* What you have to do
The expected result is an exact copy of the lines from the one holding "1568x646 pixels. At" to the last line of the material, with pictures removed and nothing added.

---+---

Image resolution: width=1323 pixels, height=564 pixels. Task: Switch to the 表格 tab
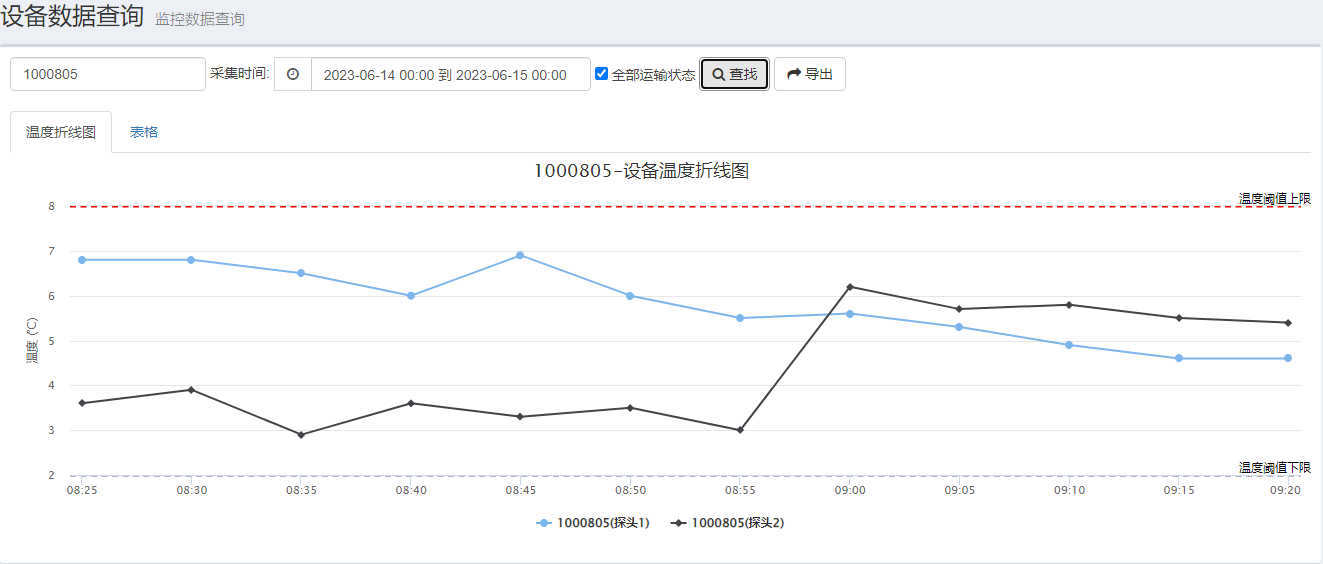coord(144,132)
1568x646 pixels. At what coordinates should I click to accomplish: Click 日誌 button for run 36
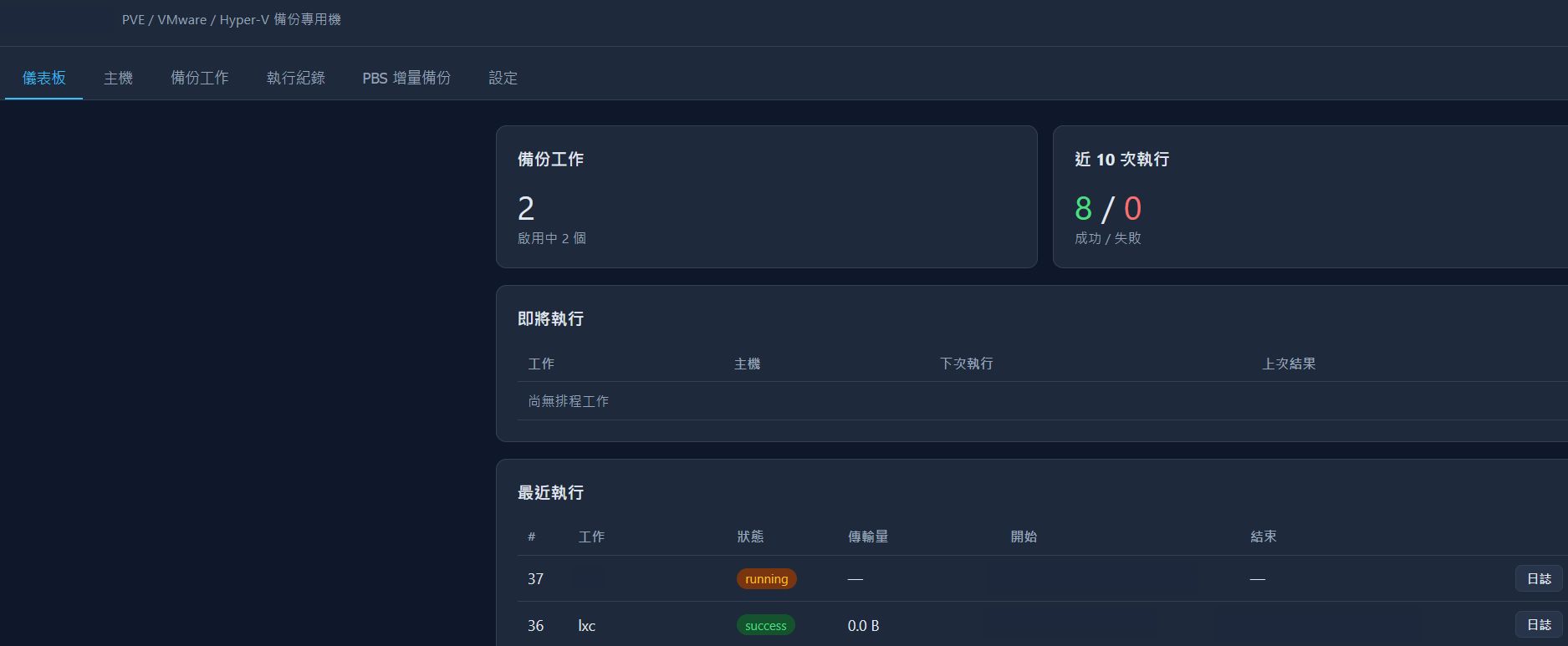point(1539,624)
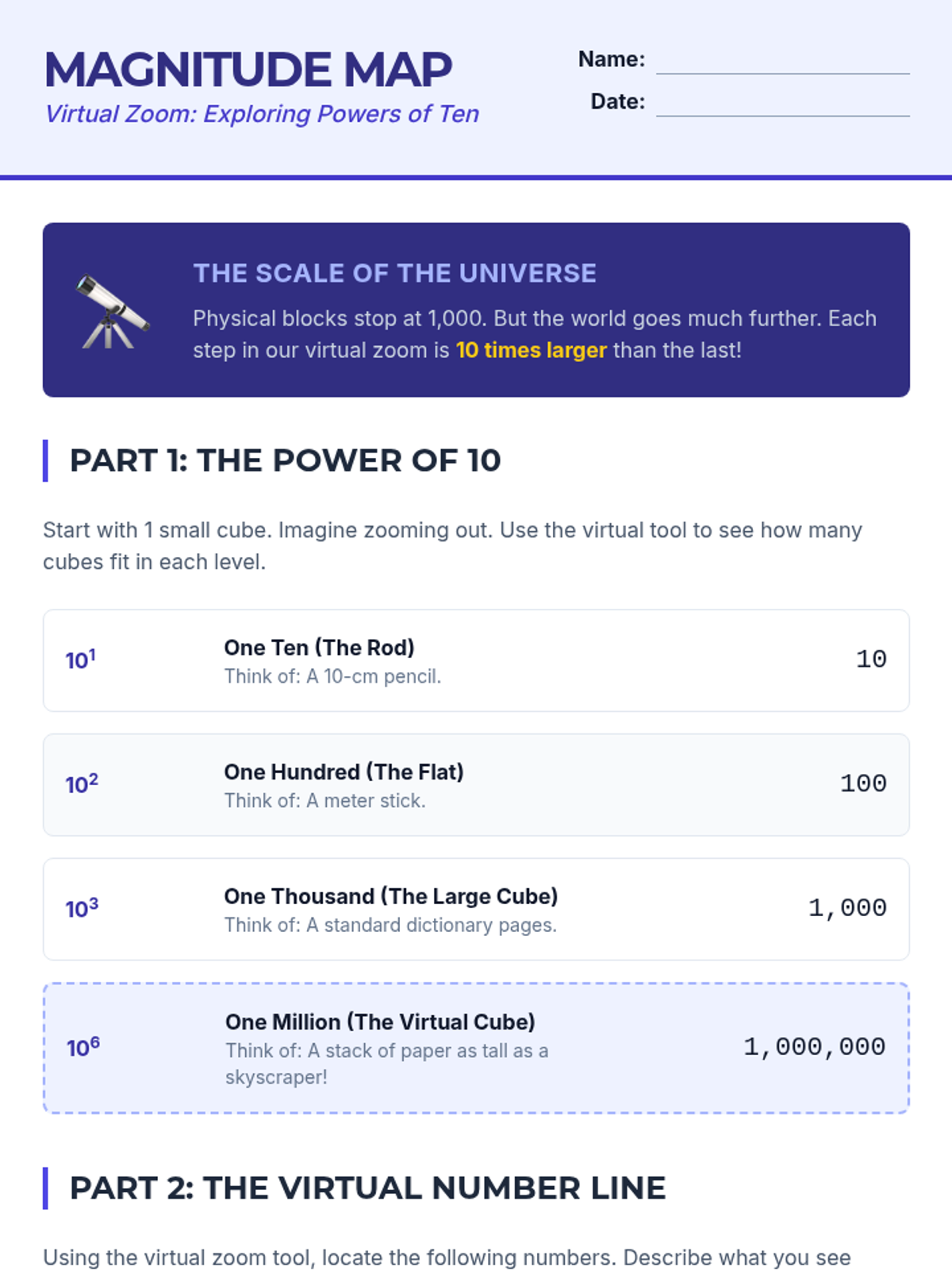Select the One Ten (The Rod) row
This screenshot has height=1270, width=952.
pos(476,660)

---+---

* Answer for this exercise
1568x646 pixels. At what coordinates should I click to accomplish: Click 日誌 button for run 36
point(1539,624)
Select the One Ten (The Rod) row
This screenshot has height=1270, width=952.
pos(476,660)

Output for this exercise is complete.